Friday, February 11, 2011

A Culinary Holiday: Sago Gula Malacca

I managed to head out for a ski today despite the rotten trail conditions.  We're in bad BAD need of a fresh dump of snow to salvage the remainder of the cross-country ski season.  It did snow today, but not near enough what I was hoping.  I almost think this may have been my last ski of the season.  Since the winter fun is coming to an end, I decided to set my efforts on more tropical activities--making Sago Gula Malacca.  

Sago Gula Malacca is kind of like tapioca pudding but 10, 20, 50, 1000 times better!  The sago pearls are much smaller than what you find in regular tapioca, and they don't sit in gloppy, pasty custard.  No, these pearls swim in creamy coconut milk and sweet sweet gula malacca.  Gula malacca is palm sugar and kind of tastes like burnt sugar.  It's delicious!  I was remembering a visit back to Malaysia where my dad and I had spent a couple of hours hiking in Bako National Park.  It was hot, and we were both soaked with sweat.  After our hike, we ended up leaving the island by boat and my relatives took us to a little outdoor stall to have sago gula malacca.  I don't remember where this place was, but I do remember my Aunty Elizabeth accidentally walking over top of some rice that was laid out to dry.  I sure hope they washed the rice before they served it, but it was the kind of place where you wouldn't be surprised if they didn't.  Anyway, we sat down and ordered bowls of sago gula malacca for everyone and we absolutely devoured it.  It was so delicious that we immediately placed a second order and seriously considered a third.  I just remember the cool sago pearls and the sweetness of the gula malacca was so refreshing.  The last time we were in Malaysia, I asked about the place but I got the confusing impression that perhaps it wasn't a good idea to eat there anymore for "hygenic" reasons.  Maybe that's why the sago gula malacca was so tasty?  Anyways, here's my version of the dessert--yes Malaysian relatives, even though it's snowing outside and below 0'C, we can still manage to enjoy some Malaysian treats.

I started with 4 ingredients-sago pearls, gula malacca, pandan leaves and coconut milk.  Yes, that's ice crystals on the pandan leaves--one limitation of living in Canada--no fresh coconut milk or pandan leaves.

First, I chopped up the gula malacca and dissolved it in boiling water.

I ended up with a syrup like this:

 It's a good idea to strain the syrup afterwards, this batch wasn't too bad, but you can see what sort of debris is left behind.

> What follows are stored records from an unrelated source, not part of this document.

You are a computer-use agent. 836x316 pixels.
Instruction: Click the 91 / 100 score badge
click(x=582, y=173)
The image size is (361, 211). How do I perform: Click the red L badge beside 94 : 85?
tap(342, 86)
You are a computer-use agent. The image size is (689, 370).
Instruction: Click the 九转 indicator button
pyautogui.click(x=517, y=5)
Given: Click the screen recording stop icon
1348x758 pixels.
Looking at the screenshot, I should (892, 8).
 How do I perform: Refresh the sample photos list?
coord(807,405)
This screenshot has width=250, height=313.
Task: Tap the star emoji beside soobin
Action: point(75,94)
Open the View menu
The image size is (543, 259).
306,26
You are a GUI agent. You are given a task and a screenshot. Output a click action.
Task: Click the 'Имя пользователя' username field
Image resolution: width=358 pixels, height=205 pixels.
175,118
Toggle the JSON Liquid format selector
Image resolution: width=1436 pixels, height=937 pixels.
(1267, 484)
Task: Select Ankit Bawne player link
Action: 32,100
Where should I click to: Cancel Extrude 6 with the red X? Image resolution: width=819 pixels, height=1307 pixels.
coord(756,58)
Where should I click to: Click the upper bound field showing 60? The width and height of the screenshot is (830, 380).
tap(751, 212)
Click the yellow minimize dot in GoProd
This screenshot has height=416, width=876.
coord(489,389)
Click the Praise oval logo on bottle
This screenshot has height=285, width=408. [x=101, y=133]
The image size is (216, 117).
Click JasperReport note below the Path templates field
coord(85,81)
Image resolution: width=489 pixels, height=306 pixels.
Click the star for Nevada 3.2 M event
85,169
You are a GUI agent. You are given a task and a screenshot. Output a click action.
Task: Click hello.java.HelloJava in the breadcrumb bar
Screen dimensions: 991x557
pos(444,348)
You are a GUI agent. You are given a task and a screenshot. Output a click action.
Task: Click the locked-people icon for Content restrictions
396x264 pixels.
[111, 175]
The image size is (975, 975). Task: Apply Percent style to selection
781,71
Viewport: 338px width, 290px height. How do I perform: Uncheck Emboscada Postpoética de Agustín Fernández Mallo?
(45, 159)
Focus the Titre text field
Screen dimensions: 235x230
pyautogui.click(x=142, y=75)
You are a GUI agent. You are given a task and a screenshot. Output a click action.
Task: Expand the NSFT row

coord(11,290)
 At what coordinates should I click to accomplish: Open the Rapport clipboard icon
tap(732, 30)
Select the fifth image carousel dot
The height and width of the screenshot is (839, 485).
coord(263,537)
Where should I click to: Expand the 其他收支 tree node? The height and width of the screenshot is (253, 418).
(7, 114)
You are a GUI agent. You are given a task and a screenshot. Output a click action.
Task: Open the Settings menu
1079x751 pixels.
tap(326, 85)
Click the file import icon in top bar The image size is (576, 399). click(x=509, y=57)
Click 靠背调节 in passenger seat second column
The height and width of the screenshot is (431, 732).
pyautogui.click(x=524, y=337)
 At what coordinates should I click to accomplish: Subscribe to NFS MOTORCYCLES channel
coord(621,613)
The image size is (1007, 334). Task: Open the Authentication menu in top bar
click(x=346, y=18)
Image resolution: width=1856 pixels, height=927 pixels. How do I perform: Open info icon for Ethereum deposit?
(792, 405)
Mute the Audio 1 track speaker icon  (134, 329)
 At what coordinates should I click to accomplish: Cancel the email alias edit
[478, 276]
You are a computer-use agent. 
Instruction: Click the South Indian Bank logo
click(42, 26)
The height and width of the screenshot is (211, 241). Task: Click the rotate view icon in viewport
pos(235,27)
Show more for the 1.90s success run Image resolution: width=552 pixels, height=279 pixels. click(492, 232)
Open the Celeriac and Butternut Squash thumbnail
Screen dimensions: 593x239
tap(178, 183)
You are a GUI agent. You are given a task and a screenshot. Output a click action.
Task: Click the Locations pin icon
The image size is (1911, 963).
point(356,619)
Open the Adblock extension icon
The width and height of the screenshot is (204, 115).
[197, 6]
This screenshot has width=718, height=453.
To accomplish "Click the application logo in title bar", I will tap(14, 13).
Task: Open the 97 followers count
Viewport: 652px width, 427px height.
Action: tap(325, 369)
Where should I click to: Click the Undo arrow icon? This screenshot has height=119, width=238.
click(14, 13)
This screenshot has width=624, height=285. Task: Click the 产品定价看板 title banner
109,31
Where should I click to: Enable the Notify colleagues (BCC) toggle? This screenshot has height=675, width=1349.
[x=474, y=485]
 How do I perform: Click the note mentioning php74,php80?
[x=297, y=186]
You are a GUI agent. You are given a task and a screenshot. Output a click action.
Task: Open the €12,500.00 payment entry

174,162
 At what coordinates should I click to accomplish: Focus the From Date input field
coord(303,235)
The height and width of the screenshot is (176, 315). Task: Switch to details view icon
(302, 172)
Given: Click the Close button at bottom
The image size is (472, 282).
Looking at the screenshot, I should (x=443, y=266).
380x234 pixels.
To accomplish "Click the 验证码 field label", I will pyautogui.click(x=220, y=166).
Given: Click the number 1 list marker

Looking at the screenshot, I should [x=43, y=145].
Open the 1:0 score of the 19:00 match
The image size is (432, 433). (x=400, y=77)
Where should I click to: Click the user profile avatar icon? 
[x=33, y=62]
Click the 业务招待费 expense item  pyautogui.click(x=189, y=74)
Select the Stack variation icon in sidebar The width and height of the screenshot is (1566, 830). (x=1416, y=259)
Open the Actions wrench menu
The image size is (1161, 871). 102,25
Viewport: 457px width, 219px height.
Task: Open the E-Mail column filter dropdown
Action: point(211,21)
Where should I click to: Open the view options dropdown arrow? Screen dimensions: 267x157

Then I boiled the pandan leaves in water for about 10 minutes to release the essence.  Pandan has a very pleasant smell.  I guess the closest description would be that it smells like grass.  Doesn't sound very appetizing?  Well... pretend you're a cow in the midst of a field full of the longest, lushest, freshest, greenest and sweetest grass around.  That's what pandan smells like--deliciously grassy.

Some recipes say that using pandan leaves discolor the sago pearls-as you can see below the water has a yellowish tint to it

If you don't want yellowish sago pearls then don't use pandan leaves, but I'm all about taste, not presentation as you'll later see.

After the pandan leaves have boiled long enough, you remove them and add the sago pearls.  Eventually the sago pearls lose their white color and become clear

They also become quite sticky and starchy

After they've boiled long enough you rinse them in cold water 

And stick them in molds and chill them.

When they are chilled enough, you drown them in gula malacca syrup and coconut milk!

It may not look pretty, but boy was it ever tasty!  Wish you were here mom and dad!


Joyce said...


Anonymous said...

Daddy said,

Why you always make the delicious stuff when I am not around? On my second thought the stuff look like many small tailess babies which will become green frogs and hopping around along the Sawarak River bank. When you eat some of them you will have a feeling that many green frogs in your throat. May be I am jealous by making this comment since I do not have the chance to enjoy the delicious stuff. Now you understand what the old man want to tell you. Keep on trying and tasting different stuff. Love always, Daddy.